The Loire à Vélo route just west of Saumur runs beside and sometimes on the D751 passing through the small villages of Chenhutte, Trèves and Cunault before reaching Gennes.   It was easy to reach this road from the campsite with a fast downhill run from the Route de Chantepie - a minor road along the hilltops parallel to the river that provides access to the site.

Chenhutte, Trèves and Cunault are separate small villages each having its own history but so close together they are grouped with one another as a single commune for administrative purposes.

There are reminders of past centuries in all three but here are a couple of photos from Trèves .


11th Century Castle


L'Église Saint Aubin

Gennes is larger than the three small villages just mentioned and lies at the southern end of the first bridge over the Loire downriver from Saumur. As such it was one of the sites defended by Cadets from the Cavalry School during the 1940 Battle for Saumur. Seventeen of them were killed and they are buried in the 11th century Saint-Eusèbe church in the town.

There are of course many other historically interesting points and places in the town and one that particularly interested me was a Roman Amphitheatre on the outskirts still used for modern entertainments.


Roman Amphitheatre being equipped for 21st Century Pop Concert


Roman Wall enclosing the Seating Tiers

At the top of the Wall there was originally a ticket booth and crowd Control Passage wide enough for just one person at a time to enter the seating area - plus ça change ......

Climbing up the hill leaving Gennes took me to an even steeper section I had gone up once before when returning from a ride to the south at the higher level.    (I say climbing but should explain I walked the steepest bits pushing the bike - I wouldn't want to be thought an aspiring entrant in the Tour de France!).     From the top it was an easy ride back to camp along the rue de Chanteprie.

LES ROSIERS AND CAMPING VAL DE LOIRE

Bearing in mind the need to make a return journey to England I decided not to camp further east during this trip but did make two visits in that direction by car - to Tours and to Fontévraud described in the next post.   

I did have time to move to Camping Val de Loire at Les Rosiers, north of the Loire and opposite Gennes. This was also a well equipped site albeit with smaller pitches and less splendid views.

Here I succeeded in finding flatter land and enjoyed a few rides into the hinterland and on roads parallel to the river.


Looking West at Les Rosiers

On the day this photo was taken I took the sign to mean the route lay down the ramp and bounced about over the uneven and stony surface for a mile or so until finding myself blocked from further progress by an ever steeper river bank covered in long grass and undergrowth.

Retracing my route I deduced the sign was pointing to a moderately busy tar-macadamed road and did indeed find myself travelling  parallel to the river but with cars whizzing along in both directions.
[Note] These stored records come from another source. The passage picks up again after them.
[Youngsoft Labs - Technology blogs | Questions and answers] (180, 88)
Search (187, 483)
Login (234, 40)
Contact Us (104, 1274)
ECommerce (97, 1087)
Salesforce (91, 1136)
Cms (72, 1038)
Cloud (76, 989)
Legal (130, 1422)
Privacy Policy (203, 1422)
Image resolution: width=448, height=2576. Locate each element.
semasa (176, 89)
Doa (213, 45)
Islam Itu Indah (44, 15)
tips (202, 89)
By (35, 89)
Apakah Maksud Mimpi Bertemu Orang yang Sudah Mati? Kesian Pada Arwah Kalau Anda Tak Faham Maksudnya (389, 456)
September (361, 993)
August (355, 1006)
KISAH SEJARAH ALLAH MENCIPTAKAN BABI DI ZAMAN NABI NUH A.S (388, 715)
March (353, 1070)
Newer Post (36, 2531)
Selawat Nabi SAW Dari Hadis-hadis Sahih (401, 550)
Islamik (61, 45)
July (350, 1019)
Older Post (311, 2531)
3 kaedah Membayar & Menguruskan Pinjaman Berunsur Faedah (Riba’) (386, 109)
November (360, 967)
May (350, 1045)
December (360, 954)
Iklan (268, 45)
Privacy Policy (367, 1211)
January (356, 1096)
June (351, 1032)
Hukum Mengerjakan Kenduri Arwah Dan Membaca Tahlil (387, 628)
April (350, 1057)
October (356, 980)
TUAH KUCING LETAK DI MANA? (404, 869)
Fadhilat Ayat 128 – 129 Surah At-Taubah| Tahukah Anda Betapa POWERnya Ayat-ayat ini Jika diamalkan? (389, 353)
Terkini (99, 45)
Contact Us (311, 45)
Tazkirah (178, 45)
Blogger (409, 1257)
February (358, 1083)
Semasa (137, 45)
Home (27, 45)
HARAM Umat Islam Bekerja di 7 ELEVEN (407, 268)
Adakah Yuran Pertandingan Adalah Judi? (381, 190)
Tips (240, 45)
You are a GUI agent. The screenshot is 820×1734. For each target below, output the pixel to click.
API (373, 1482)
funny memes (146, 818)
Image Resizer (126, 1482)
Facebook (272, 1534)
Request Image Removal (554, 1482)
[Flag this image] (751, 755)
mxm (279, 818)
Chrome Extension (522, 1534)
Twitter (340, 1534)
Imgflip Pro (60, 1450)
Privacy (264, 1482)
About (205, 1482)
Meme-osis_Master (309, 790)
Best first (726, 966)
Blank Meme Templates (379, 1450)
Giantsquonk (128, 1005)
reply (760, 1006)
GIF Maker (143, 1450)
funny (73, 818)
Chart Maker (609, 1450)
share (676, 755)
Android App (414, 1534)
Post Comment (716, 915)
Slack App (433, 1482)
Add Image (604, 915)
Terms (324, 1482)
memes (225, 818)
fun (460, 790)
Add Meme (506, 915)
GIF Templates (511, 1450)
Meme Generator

Soon I found a turning into a minor road leading away from the river and enjoyed a pleasant ride along country lanes that eventually led me back to camp.

The route east along the north bank of the Loire from Les Rosiers similarly followed a shared use road through a couple of small villages to the northern end of the bridge at Saumur.


So I certainly found rides from Les Rosiers were over flatter ground than those from Chanteprie but they were along busier roads and through less interesting places.

Tuesday 24 January 2017

FRANCE – ANJOU VÉLO VINTAGE

JUNE 2015



Every year an organisation formed for the purpose organises a Cycling Festival held over two days and centred on Saumur that's called “Anjou Vélo Vintage”. This is a very large affair with the riverside road of Saumur at the centre of activities. There were numerous market-type stalls and stages here providing food, craft items and entertainments of all sorts.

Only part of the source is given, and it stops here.